Como comentáis un caso interesante por su inusual localización. Felicidades

- MCs Walter Marcial Martínez Rodríguez - CUBA (Autor) (13/11/2009 9:34:42)

Gracias María, todavía hay dos casos más presentados en este mismo Congreso de pacientes con enfermedades del timo, a puntos de restos tímicos embrionarios, que quedaron durante el descenso desde su formación en el cuello, hasta el mediastino anterior, ¿Los has revisado?.

- MARIA JOSE MEDINA JIMENEZ - ESPAÑA  (15/11/2009 23:41:29)

Muchas gracias por la información aun no los he visto voy a buscarlos :)

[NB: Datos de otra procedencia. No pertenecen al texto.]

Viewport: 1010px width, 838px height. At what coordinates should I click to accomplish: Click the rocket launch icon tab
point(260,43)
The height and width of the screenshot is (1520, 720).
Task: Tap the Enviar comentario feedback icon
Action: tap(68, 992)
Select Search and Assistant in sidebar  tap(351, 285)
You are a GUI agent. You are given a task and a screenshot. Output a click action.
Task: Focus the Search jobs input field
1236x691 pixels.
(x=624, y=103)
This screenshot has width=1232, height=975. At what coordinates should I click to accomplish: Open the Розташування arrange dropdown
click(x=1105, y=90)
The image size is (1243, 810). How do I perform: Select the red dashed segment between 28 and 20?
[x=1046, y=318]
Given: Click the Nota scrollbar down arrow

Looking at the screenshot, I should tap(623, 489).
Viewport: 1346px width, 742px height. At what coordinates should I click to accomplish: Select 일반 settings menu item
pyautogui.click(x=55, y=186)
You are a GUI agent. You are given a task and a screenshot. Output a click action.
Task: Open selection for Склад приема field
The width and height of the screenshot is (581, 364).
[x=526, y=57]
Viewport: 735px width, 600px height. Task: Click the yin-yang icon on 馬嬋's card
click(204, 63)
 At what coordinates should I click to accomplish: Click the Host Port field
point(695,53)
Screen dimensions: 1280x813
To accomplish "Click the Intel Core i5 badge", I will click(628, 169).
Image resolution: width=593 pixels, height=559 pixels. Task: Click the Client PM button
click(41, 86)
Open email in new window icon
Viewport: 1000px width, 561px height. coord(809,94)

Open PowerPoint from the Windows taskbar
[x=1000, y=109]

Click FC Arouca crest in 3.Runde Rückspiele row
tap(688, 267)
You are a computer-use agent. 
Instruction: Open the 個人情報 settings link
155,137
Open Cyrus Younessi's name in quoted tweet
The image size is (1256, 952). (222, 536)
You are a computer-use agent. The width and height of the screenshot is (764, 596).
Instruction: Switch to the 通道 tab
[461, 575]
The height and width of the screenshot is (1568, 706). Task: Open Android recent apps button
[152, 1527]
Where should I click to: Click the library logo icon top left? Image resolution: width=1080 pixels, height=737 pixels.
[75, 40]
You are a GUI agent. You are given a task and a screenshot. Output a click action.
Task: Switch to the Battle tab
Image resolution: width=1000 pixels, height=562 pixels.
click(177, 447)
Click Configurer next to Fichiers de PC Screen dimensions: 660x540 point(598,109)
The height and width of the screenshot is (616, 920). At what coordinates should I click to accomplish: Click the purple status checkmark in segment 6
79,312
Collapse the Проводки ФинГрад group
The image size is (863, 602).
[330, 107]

- Victor Leonel Argueta Sandoval - GUATEMALA  (20/11/2009 4:18:07)

Definitivamente es interesante encontrar el Timoma en esta región, pero lo explica la embriología, como ya nos lo explicaste. Felicitaciones Walter.

- Emilio Mayayo Artal - ESPAÑA  (21/11/2009 20:28:35)

Bonito y raro caso. Gracias por compartirlo con todos Walter y cols.

- Oscar Marin - ARGENTINA  (22/11/2009 15:56:21)

Un caso inusual, saludos.

- Cosme Ereño Zárate - ESPAÑA  (22/11/2009 18:31:42)

Buen caso.Saludos.

- JOSE LEONARDO TOVAR BOBADILLA - COLOMBIA  (24/11/2009 21:29:34)

Caso interesante por lo inusual de la localización.